-- Exercise instructions --
Copy the records starting at the line that contains "I will 20,227." and ending at the line that contains "click(596, 462)", with the requests included. Add 121 to every coordinate in the answers.

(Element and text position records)
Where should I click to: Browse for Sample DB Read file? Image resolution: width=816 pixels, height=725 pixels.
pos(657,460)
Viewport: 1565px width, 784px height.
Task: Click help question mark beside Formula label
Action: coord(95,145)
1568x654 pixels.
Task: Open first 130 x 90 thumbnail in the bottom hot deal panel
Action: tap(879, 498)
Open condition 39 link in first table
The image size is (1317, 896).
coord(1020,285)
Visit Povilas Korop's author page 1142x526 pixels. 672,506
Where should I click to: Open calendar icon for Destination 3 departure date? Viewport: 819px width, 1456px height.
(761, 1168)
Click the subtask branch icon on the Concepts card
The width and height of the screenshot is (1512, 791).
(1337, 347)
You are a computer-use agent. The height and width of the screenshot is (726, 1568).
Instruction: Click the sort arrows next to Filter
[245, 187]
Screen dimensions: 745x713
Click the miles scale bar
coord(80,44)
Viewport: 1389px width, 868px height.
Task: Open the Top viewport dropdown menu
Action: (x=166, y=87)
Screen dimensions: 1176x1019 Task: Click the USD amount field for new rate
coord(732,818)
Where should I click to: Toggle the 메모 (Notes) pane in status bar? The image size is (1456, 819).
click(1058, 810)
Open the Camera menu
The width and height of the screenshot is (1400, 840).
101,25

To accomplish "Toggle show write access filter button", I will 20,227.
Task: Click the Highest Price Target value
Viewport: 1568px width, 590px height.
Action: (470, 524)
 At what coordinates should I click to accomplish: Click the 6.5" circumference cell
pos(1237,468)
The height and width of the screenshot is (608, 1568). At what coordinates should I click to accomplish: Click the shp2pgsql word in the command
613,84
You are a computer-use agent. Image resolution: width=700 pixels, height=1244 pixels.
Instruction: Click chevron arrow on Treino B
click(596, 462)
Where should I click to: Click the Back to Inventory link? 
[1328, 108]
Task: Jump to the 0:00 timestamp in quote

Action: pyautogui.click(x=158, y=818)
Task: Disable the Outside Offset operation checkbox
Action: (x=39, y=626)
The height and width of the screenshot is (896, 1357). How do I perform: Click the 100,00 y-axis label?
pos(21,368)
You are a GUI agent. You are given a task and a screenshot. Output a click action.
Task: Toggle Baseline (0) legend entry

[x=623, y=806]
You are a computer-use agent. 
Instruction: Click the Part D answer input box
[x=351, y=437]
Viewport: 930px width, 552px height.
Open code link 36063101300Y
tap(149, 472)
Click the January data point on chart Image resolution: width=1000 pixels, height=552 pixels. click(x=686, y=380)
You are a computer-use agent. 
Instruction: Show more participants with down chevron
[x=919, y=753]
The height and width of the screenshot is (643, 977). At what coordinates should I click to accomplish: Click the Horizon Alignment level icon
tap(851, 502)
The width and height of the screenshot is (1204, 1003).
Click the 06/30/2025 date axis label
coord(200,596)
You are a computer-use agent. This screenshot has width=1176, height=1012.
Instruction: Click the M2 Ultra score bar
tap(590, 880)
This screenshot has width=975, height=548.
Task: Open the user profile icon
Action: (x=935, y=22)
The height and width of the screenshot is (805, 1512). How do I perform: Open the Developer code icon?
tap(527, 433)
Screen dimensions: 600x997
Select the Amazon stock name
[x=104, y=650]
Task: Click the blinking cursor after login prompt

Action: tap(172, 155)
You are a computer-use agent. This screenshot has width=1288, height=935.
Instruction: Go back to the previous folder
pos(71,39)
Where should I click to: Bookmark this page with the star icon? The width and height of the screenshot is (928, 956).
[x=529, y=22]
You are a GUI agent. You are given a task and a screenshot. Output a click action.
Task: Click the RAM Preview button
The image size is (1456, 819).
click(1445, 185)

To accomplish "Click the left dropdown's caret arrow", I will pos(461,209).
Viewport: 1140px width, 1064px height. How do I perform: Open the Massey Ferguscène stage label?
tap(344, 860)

-- Task response --
To accomplish "Toggle show write access filter button", I will 141,348.
Task: Click the Highest Price Target value
Viewport: 1568px width, 590px height.
Action: (591, 645)
 At what coordinates should I click to accomplish: Click the 6.5" circumference cell
pos(1358,589)
The height and width of the screenshot is (608, 1568). At what coordinates should I click to accomplish: Click the shp2pgsql word in the command
734,205
You are a computer-use agent. Image resolution: width=700 pixels, height=1244 pixels.
Instruction: Click chevron arrow on Treino B
click(717, 583)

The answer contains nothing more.